Reverse transcription-coupled PCR analysis demonstrating a splicing defect in mutant grisea. RNA was isolated from the wild-type strain (s), from mutant grisea grown on medium with or without additional copper and from a transformant of grisea displaying wild-type characteristics due to an additional wild-type gene copy of grisea. Amplification was performed by using a specific pair of synthetic primers (un51 and un64) located upstream and downstream of the grisea intron. The four cDNA regions show the results from the PCR amplification after reverse transcription of RNA samples.

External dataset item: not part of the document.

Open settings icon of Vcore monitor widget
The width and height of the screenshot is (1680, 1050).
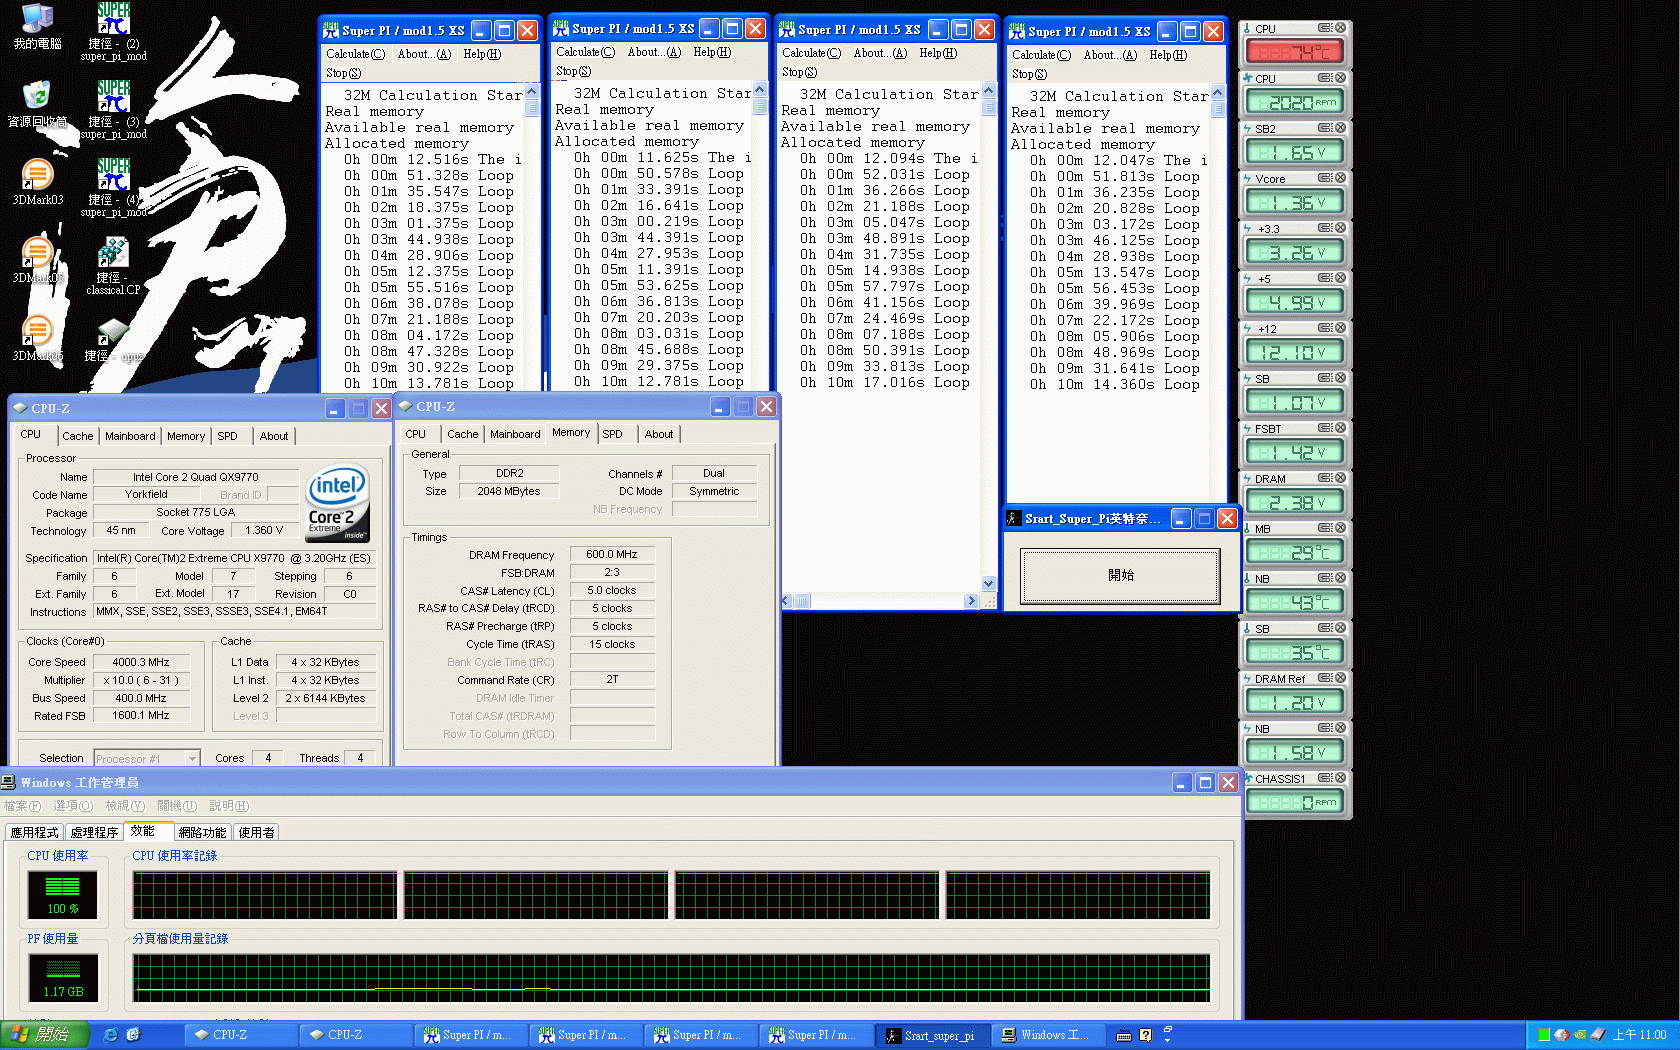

Whereas the intron is almost completely spliced out of the pre-mRNA from the wild-type strain, no splicing product was detected in cDNA preparations of mutant grisea grown on medium with or without additional copper. The transformant gives rise to amplification products, 241 bp and 301 bp long, related to the spliced and unspliced RNA, respectively. The four RNA panels show the results of amplification of RNA prior to cDNA preparation (negative control).

Figure 3

Complementation assay demonstrating that a mutation in the single grisea intron leads to a loss of function. (A) A physical map of the genomic grisea locus is presented at the top. Various plasmids were constructed and used to complement long-lived mutant grisea to wild-type characteristics. In plasmids pPgr⁻6-7, pPgrP⁻6-7, and pPgrI⁻2-6, point mutations corresponding to the mutations identified in the mutant grisea allele are indicated. The right column summarizes the results of the transformation experiments. (B) Morphology of the untransformed recipient strain grisea (gr), the wild-type strain s (s), a colony regenerated from protoplasts of grisea that were not incubated with DNA of plasmid pPgrP⁻6-7 (R), and independent hygromycin B-resistant transformants of grisea. Sixty-three percent of the transformants (dark colonies) show the typical wild-type morphology.

Figure 4

Southern blot analysis of the plDNA region of mtDNA from different P. anserina cultures. Total DNA digested with BglII was fractionated on an agarose gel and hybidized with a plDNA-specific probe. The localization of the probe (pl) in the mtDNA region of the cytochrome oxidase subunit I gene (COI) and a BglII restriction map is shown in the scheme. DNA was isolated from independent cultures of the wild-type strain race s (s1, s2), long-lived mutant grisea (gr1, gr2, gr3), and grisea transformants (T1, T2) that, due to the transformation with the grisea wild-type gene copy, are complemented to wild-type characteristics. DNA was derived from juvenile (juv), middle aged (m.a.), and senescent (sen) cultures, respectively.

Figure 5

Southern blot analysis of the P. anserina mtDNA regions that do not overlap the plDNA region. (Upper) Locations of the cloned DNA probes used in the hybridization experiments are shaded. (Lower) Hybridization experiments. Fragment numbers are according to ref. . Total DNA was derived from juvenile (juv), middle aged (m.a.), and senescent (sen) cultures of the wild-type and mutant grisea. DNA was digested with BglII and fractionated on an agarose gel.